Monday, September 22, 2008

laundromat culture

I half love, half loathe doing laundry at a laundromat. Some may wonder, what's there to love? You bare your dirty laundry among strangers, hope your underwear doesn't get lost, hope no one steals your pseudo-designer jeans while you run out for a cup of coffee. You worry the machine will eat your money, or your clothing won't be finished in the dryer after fifty minutes and you'll have to do the wetness test to see how much longer is needed. You have to horde quarters for a week beforehand and you often put off the entire process, opting to buy new undergarments instead. What did people do before the invention of Febreeze, anyway?

But, hear me out. People love to get their noses in others' business, and what better place to do so than at the laundromat? There, you can peak into your neighbor's lives. You learn who only wears black lace thongs. You learn who prefers to hang-dry their outfits and save a few bucks (and the electricity). I once saw a 20-something dude pull a pair of pink panties out of his washing machine, and witnessed his shocked reaction. "I swear, I have no idea how those got there!" he claimed. I'm sure they were from a month-old one night stand who figured it would be better to just hop in a cab than to search for one of the 40 thongs she owned.
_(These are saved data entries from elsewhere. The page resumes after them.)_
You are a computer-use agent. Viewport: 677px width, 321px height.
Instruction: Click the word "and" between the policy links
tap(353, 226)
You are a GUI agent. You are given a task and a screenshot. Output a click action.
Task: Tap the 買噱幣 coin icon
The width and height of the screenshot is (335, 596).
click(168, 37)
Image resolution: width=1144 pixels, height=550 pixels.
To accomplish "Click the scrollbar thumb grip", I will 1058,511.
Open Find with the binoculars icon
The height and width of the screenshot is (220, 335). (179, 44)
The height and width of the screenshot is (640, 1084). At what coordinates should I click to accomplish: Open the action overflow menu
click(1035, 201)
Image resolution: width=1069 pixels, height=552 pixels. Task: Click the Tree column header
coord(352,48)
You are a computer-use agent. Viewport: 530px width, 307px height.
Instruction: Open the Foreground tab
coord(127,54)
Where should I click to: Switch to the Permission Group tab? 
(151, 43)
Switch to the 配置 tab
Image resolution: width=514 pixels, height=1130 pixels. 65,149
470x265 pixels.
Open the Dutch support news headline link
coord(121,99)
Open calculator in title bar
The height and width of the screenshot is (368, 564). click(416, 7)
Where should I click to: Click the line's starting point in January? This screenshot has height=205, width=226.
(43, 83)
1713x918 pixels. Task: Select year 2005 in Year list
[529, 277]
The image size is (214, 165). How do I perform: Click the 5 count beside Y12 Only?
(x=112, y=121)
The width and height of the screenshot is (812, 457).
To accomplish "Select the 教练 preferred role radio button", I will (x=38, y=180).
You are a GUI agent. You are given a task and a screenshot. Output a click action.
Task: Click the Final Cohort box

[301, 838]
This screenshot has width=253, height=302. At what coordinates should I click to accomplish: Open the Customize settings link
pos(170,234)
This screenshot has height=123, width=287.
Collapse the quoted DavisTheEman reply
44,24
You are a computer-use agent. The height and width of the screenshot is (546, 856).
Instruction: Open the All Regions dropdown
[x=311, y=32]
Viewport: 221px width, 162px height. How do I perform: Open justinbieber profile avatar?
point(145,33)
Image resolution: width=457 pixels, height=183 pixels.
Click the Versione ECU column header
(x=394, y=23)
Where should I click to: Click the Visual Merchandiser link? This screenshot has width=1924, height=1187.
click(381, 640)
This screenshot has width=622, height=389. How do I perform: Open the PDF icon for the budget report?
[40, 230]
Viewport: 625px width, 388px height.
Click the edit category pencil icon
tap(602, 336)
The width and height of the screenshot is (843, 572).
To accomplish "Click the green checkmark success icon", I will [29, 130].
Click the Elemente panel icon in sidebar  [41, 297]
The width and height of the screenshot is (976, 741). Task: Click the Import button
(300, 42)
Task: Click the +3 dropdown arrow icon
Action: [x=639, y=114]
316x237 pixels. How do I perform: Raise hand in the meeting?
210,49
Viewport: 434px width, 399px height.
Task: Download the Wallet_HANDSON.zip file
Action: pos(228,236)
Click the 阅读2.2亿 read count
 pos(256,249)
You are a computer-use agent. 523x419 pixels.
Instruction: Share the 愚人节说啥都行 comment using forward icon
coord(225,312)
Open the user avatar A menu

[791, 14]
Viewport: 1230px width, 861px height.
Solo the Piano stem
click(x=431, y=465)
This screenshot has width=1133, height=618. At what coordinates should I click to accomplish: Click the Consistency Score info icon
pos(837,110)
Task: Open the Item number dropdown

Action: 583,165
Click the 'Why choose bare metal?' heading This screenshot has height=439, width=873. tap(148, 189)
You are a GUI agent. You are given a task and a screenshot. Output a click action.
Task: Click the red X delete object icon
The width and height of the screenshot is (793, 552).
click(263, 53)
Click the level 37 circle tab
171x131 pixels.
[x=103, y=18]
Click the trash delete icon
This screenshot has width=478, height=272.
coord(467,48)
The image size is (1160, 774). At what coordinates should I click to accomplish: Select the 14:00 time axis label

Boston especially boasts a seemingly absurd number of businesses that offer dry-cleaning as well as either same day or DIY laundry. I would love to investigate the cost of having someone do my laundry for me at 90 cents a pound versus bringing it to the laundromat, but that is for a time when my finances matter a whole lot less. Plus, taking your laundry to someone else and having them do it for you is almost worse than taking it home to Mom. Plenty of people bring boat loads of laundry to their parents house whenever they visit, but even they themselves perform the act of washing and drying their clothing. You still have to cart all the dirty laundry to the 'We wash it for you!' businesses, which is my major complaint about laundromat use.

So, all your quarter-saving, twenty-something, first or second career kids know exactly what I'm talking about. Whether you love or loathe laundry, you certainly suck it up and do it every once in a while.